### EXCERPT TO READ

Eric Wieser (Sep 18 2023 at 11:57):

I'd claim that people outside our community would look at the docs not the code

Bolton Bailey (Sep 18 2023 at 11:58):

I think people would understand that this is a programming language which has chosen the keyword theorem to represent "A proposition which has been proven true", and that to a computer without the aesthetics and deep understanding of a human, there is no difference between a theorem and a lemma.

Johan Commelin (Sep 18 2023 at 11:58):

Whenever I'm looking at Lean stuff with an experienced mathematician who doesn't know Lean, I apologize when we see a theorem blah_blah_triviality ...

Kevin Buzzard (Sep 18 2023 at 11:58):

...and the explanation is what Bolton just posted.

Johan Commelin (Sep 18 2023 at 11:59):

There was a time when mathlib called every field/topological space/group/metric space/ring/vector space/etc alpha, or when that was taken it used beta.

Johan Commelin (Sep 18 2023 at 11:59):

We stopped doing that, for pretty similar reasons.

Bolton Bailey (Sep 18 2023 at 12:02):

To be clear, I also think it would be fine to keep using both. It's not like we're talking about just using def for everything, even though that's semantically equivalent too.

Eric Wieser (Sep 18 2023 at 12:03):

I see no point using both if the choice between them is random, as it currently is for the majority of statements. We still have to explain to mathematicians why we wrote theorem, but the answer is the less satisfying "oh, it's just a mess that is too big to clean up"

Eric Wieser (Sep 18 2023 at 12:05):

Or if we decide we're going to reset to lemma everywhere in mathlib (which I think is better than doing nothing), and start marking significant results, then the explanation for theorem my_trivial_result becomes "oh, that lemma comes from core/Std and <Bolton's explanation>"

Yaël Dillies (Sep 18 2023 at 12:07):

Hopefully, mathematicians will encounter lemmas from Core/Std less often.

Yaël Dillies (Sep 18 2023 at 12:09):

Further, in the case we implement my suggestion (override mathlib-wise theorem to be a macro tagging the declaration with a @[theorem] attribute, and then use that attribute to display declarations as either theorem or lemma in the docs), then theorems from Core/Std will actually not have been tagged with @[theorem] and therefore appear as lemmas in the mathlib docs.

Eric Wieser (Sep 18 2023 at 12:10):

So lemma means theorem and theorem means @[theorem] theorem?

Johan Commelin (Sep 18 2023 at 12:10):

Eric Wieser said:

"oh, it's just a mess that is too big to clean up"

We're proud of our bold refactors of the library. I think we can clean up this mess.

Damiano Testa (Sep 18 2023 at 12:10):

I think that part of the issue is also that there is no such clear distinction between theorem, lemma, corollary, proposition in maths. There are some results that to most "feel" like theorems, others that are lemmas and so on, but others are murky, I would say.

######

(PARTS OF THE EXERCISE)
A. Name every participant who posts a message in the theorem-versus-lemma discussion.
B. In the theorem-versus-lemma discussion, what attribute does Yaël Dillies suggest tagging declarations with?
C. Extend the theorem-versus-lemma discussion with a few more posts that pick up after the last one shown.
Nothing in the listing is needed here.

### LISTING

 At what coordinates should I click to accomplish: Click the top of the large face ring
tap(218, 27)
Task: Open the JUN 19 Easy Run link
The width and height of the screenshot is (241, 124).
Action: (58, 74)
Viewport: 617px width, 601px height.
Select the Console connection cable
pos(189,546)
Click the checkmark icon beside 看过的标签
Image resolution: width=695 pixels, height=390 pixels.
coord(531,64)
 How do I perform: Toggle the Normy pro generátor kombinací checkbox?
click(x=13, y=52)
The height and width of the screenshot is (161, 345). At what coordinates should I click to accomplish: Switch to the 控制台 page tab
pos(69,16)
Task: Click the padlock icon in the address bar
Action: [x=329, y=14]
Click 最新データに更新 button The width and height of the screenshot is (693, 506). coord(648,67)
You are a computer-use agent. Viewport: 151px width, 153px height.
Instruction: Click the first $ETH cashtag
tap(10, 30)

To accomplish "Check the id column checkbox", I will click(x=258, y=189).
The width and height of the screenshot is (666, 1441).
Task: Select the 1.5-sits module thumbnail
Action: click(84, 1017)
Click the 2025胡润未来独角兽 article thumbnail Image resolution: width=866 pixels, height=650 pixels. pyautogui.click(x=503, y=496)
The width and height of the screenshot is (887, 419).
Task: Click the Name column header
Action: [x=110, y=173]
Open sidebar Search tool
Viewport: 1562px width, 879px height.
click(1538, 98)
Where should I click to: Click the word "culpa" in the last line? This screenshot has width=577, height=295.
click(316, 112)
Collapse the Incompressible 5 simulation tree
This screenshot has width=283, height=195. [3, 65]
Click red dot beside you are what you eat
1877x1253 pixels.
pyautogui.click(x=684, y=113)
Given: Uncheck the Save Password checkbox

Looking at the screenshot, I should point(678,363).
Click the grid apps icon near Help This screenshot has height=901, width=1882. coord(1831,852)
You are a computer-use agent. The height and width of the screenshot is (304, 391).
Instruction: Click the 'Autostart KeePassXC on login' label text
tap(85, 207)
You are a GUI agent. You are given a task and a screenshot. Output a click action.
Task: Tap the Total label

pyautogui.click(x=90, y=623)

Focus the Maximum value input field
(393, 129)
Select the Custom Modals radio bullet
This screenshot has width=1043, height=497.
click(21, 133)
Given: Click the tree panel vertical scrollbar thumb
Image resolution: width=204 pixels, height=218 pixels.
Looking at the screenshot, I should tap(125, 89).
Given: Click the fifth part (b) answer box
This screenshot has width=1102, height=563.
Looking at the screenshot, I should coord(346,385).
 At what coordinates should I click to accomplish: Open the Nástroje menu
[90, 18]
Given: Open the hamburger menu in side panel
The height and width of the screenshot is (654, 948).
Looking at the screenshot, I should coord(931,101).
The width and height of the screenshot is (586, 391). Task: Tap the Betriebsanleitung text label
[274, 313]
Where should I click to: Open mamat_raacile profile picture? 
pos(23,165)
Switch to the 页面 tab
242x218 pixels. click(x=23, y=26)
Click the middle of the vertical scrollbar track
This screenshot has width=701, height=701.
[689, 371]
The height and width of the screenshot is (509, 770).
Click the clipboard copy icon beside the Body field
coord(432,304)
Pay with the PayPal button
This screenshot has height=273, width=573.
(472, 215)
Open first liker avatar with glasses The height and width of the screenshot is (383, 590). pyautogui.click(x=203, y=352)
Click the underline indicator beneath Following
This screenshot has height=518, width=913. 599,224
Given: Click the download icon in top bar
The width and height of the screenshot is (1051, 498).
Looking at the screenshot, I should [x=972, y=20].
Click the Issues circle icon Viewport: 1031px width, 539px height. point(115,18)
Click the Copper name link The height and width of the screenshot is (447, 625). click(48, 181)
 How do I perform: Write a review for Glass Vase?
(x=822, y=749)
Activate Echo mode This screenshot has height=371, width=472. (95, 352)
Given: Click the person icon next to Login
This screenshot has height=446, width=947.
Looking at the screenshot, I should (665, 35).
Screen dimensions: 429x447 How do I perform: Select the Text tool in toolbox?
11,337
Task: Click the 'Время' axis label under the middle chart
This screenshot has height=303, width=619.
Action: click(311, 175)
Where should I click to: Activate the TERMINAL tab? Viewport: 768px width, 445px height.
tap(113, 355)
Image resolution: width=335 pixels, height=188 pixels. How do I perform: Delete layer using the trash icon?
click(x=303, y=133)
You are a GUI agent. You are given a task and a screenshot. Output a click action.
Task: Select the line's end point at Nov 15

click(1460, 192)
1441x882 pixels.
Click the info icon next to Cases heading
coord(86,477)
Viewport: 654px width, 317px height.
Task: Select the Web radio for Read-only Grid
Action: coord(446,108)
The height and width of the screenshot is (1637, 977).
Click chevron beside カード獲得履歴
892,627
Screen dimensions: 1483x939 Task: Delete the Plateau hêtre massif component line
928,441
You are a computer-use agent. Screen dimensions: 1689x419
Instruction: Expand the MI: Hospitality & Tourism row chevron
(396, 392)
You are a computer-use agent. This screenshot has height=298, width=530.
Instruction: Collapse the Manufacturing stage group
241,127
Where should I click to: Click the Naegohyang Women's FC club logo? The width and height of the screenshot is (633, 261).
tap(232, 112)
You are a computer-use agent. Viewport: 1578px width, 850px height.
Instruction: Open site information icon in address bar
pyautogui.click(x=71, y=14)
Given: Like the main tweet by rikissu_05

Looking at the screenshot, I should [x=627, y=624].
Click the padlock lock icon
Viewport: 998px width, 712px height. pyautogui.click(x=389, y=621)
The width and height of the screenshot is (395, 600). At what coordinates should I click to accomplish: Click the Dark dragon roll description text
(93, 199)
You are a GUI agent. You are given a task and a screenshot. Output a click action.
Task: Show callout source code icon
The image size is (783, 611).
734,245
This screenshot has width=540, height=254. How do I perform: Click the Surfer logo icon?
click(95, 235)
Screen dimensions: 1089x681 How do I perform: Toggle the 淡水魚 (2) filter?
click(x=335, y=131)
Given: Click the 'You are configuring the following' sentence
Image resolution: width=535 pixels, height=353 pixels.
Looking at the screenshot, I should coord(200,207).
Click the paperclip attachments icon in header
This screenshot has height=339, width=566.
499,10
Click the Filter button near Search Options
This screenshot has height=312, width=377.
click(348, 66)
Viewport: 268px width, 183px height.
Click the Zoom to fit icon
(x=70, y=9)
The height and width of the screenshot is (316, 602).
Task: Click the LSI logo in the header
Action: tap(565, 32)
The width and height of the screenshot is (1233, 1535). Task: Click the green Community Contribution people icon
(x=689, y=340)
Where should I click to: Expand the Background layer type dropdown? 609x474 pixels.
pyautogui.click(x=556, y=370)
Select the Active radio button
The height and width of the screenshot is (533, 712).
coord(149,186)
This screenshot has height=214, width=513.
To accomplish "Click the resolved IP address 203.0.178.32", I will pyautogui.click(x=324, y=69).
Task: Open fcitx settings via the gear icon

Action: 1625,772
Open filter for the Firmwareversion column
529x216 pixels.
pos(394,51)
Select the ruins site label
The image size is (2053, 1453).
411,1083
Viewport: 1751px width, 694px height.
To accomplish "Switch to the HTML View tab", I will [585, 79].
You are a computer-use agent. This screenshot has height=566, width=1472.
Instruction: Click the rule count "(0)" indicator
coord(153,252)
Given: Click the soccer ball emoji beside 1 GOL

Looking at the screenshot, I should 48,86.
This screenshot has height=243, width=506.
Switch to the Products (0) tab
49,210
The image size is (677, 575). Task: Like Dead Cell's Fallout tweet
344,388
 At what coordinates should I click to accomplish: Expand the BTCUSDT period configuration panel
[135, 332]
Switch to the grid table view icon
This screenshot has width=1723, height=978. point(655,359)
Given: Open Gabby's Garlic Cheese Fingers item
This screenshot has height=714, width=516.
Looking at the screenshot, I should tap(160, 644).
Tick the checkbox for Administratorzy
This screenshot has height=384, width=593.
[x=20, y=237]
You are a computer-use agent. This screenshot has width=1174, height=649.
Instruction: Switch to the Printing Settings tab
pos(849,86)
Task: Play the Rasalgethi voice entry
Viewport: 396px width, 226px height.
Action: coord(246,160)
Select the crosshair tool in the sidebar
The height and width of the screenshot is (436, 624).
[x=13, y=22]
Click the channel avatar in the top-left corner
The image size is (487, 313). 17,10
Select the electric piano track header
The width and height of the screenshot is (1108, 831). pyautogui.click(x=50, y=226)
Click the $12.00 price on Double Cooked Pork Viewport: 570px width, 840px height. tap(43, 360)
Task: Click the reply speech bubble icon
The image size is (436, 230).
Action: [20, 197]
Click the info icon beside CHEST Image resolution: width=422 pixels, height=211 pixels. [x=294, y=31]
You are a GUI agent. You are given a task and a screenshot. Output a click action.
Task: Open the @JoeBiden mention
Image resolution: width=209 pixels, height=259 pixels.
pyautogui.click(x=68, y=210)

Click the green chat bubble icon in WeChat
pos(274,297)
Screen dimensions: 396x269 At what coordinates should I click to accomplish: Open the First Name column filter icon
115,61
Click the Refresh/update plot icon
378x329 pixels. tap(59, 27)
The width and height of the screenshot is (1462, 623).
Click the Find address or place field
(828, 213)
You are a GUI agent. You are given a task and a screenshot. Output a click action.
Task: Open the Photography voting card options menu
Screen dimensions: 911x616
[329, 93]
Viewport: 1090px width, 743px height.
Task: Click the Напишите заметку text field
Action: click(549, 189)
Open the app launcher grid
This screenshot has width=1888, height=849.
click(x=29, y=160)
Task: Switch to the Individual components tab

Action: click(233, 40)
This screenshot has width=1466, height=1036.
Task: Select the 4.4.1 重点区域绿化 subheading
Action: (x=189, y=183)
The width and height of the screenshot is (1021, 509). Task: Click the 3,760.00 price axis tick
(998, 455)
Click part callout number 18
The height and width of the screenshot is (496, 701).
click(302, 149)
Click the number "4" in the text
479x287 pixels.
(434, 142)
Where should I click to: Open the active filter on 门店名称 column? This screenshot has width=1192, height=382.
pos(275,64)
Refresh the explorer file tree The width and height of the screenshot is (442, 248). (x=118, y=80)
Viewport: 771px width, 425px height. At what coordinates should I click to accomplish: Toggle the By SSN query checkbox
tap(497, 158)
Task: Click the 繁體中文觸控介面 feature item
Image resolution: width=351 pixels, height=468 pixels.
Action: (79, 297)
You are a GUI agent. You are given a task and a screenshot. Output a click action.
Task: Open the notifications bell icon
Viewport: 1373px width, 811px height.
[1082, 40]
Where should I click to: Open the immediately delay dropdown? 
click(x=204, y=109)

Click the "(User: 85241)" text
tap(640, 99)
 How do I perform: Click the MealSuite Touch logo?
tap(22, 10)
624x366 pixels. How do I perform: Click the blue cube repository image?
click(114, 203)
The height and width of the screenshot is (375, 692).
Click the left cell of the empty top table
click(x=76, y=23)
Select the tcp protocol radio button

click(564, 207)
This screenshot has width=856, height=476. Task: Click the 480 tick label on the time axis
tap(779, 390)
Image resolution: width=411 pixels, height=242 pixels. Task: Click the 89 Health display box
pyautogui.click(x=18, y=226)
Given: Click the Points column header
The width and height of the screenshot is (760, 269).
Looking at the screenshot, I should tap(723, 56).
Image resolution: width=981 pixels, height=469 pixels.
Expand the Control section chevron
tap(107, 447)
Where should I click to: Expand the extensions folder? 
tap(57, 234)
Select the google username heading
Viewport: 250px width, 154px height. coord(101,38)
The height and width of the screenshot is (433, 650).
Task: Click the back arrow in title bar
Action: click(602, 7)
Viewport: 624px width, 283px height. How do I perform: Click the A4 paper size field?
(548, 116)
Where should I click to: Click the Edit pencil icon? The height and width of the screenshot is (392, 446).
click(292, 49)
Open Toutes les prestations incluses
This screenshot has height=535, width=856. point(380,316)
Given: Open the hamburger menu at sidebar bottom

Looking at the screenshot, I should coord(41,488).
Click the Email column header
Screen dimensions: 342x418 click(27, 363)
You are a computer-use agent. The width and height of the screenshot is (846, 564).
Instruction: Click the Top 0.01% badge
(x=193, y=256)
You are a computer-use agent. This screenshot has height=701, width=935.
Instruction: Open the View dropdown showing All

######

(EXERCISE ANSWERS)
A. Eric Wieser, Bolton Bailey, Johan Commelin, Kevin Buzzard, Yaël Dillies, Damiano Testa

B. The @[theorem] attribute.

C.
Yaël Dillies (Sep 18 2023 at 12:10):

Eric Wieser said:

So lemma means theorem and theorem means @[theorem] theorem?

Precisely.

Eric Wieser (Sep 18 2023 at 12:12):

Damiano Testa said:

I think that part of the issue is also that there is no such clear distinction between theorem, lemma, corollary, proposition in maths. There are some results that to most "feel" like theorems, others that are lemmas and so on, but others are murky, I would say.

I think this is particularly true for things like associativity on elliptic curves; I assume this would be considered a theorem, but because add_assoc is stated super generally it's just a lemma

Damiano Testa (Sep 18 2023 at 12:12):

But the murkiness does not justify, in my opinion, eradicating the possibility of expressing oneself! :smile:

Damiano Testa (Sep 18 2023 at 12:12):

Eric Wieser said:

Damiano Testa said:

I think that part of the issue is also that there is no such clear distinction between theorem, lemma, corollary, proposition in maths. There are some results that to most "feel" like theorems, others that are lemmas and so on, but others are murky, I would say.

I think this is particularly true for things like associativity on elliptic curves; I assume this would be considered a theorem, but because add_assoc is stated super generally it's just a lemma

Sure, in this case, I would say that the theorem is that an elliptic curve is a projective group-scheme.

Damiano Testa (Sep 18 2023 at 12:13):

add_assoc on an elliptic curve is a lemma, a very useful one!

Eric Wieser (Sep 18 2023 at 12:13):

What happens if a mathematician considers powerful_result a theorem, but in mathlib we prove it as a special case like even_more_powerful_result 0; is powerful_result a theorem or a lemma?

Damiano Testa (Sep 18 2023 at 12:14):

Eric, I think that these are edge-cases and we may choose a convention for how to reproduce, within mathlib, exact results in the literature. I still welcome to option to have a discussion about it, though!

Eric Wieser (Sep 18 2023 at 12:15):

Damiano Testa said:

But the murkiness does not justify, in my opinion, eradicating the possibility of expressing oneself! :smile:

If we leave the possibility in, we now have to review code from newcomers who pick randomly between theorem and lemma; which means we need to write down rules for reviewing whether things are a theorem or a lemma, and reviewers have to apply these rules.

Johan Commelin (Sep 18 2023 at 12:15):

Eric Wieser said:

What happens if a mathematician considers powerful_result a theorem, but in mathlib we prove it as a special case like even_more_powerful_result 0; is powerful_result a theorem or a lemma?

corollary :stuck_out_tongue_wink:

Johan Commelin (Sep 18 2023 at 12:16):

Eric Wieser said:

If we leave the possibility in, we now have to review code from newcomers who pick randomly between theorem and lemma; which means we need to write down rules for reviewing whether things are a theorem or a lemma, and reviewers have to apply these rules.

If theorem requires a docstring, then they will very quickly learn to use lemma almost always.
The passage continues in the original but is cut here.